While this English major eventually turned, instead, to education. The process of being in adult writing workshops, in the company of other writers, to this day inspires my work.

“Workshopping” a poem, story, or play is similar to, but not exactly the same as, a school-based “writing workshop.” It does, however, shares similar threads.

It’s a representation of what the writer-reader relationship really is… you write but then turn over everything to your readers, they now make their own ideas. When workshopping a poem you get the unique opportunity of being able to hear your readers (other members of your workshop) and then make revisions with those voices in mind. You learn so much about how your words are received and how to make your purpose and voice clearer.

I found those times were inspiration packed, soul-filling, and reflective. I think it’s a big reason why I love writing and studying responsive writing instruction with educators.

 

An Invitation to Our Own Poetry Workshop

This April, in honor of #testprepdetox and Poetry Month, I’m organizing a four-session, online, adult poetry workshop I’m calling TeacherPoets.

Here is a downloadable flyer: TeacherPoets Announcement

Who Should Join? Educators and authors involved in K-12+ education interested in writing and talking about your own poetry.

Be ready to write poems, share them openly with others, revise with feedback, and share your passions and talents with fellow educators.

We’ll use the hashtag #TeacherPoets and here’s a button you’re welcome to add to your social media:

teacher-poets

What We’ll Do

From 11:00AM-Noon EST on 4 Saturdays:

  • April 12,
  • April 19,
  • April 26,
  • and May 3

we’ll join together in an online poetry workshop.

We will not be focusing on the teaching of poetry to students, per se.

Instead, our focus will be on fostering our own adult writing lives through weekly writing exercises, sharing of our work, and the hallmark of our sessions—interactive feedback conversations called “workshops.”
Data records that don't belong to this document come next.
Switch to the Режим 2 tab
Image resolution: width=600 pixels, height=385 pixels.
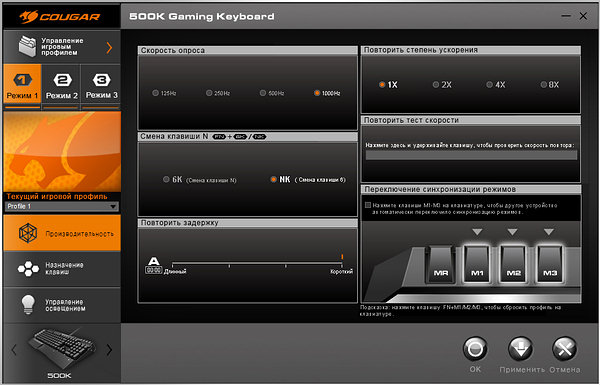click(x=62, y=84)
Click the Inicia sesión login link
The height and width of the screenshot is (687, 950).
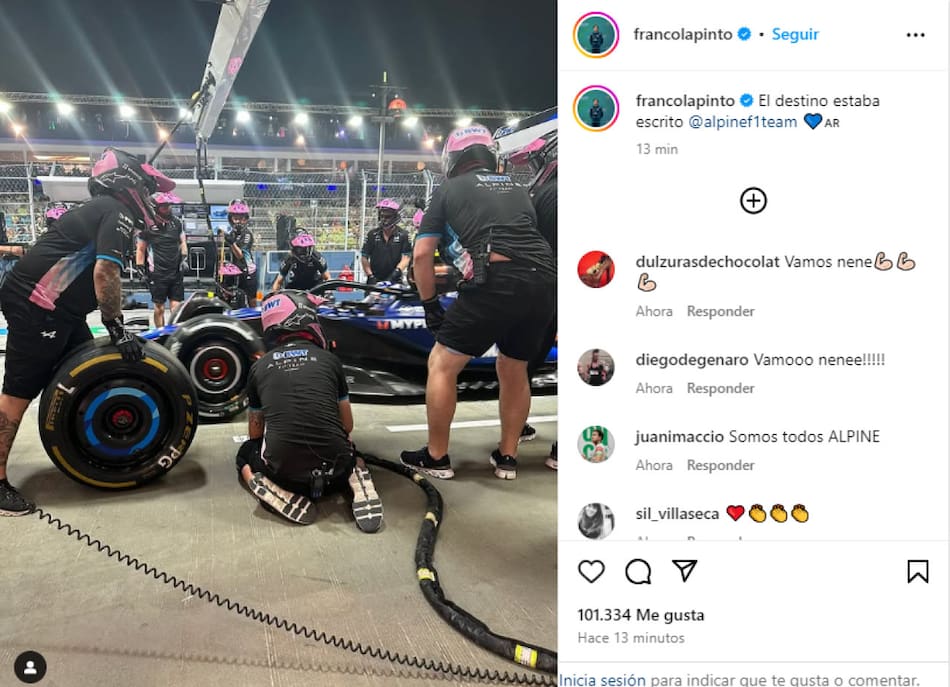click(x=602, y=680)
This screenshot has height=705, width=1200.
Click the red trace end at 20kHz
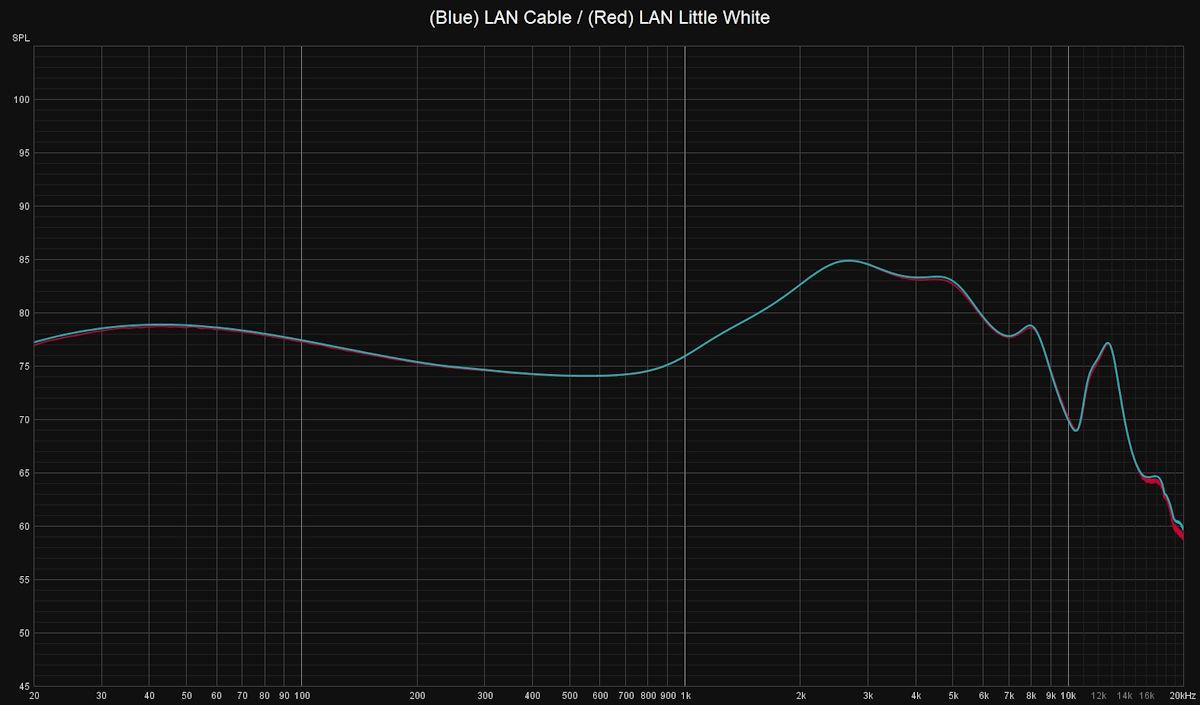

These sessions are designed to keep us actively writing, exploring, reflecting, and, above all, inspired.

We’ll be using Google’s Hangouts on Air – their newest incarnation of Hangouts. It’s like a Skype call only on steroids. As in Oprah has done one.

 

How to Join

Involvement is free. I’m donating my time because I love the power of poetry to help us reflect and connect and because I need this battery recharge as much as you do!

There are two ways to join:

  • Watch the video streams live and tweet along with us. I’ll post how during the week of April 7.

or

  • Apply to be in the Live Group. You’ll be broadcasting live (from the comfort of your laptop or device) with me and fellow TeacherPoets! During one of the 4-weeks a poem you submit will be workshopped live, receiving feedback both from our Live Group and online viewers. (Did I say how excited I am!)

Google has strict limits on the number of on-camera participants, so to be a Live Group member please apply.

The application will go live THIS WEDNESDAY AT 10AM EST on my blog and will remain live for just a few days. Application reviews will be done on a first come basis.

Here is the downloadable flyer once again: TeacherPoets Announcement

 

I can’t wait! Let’s write, reflect, and rejuvenate together!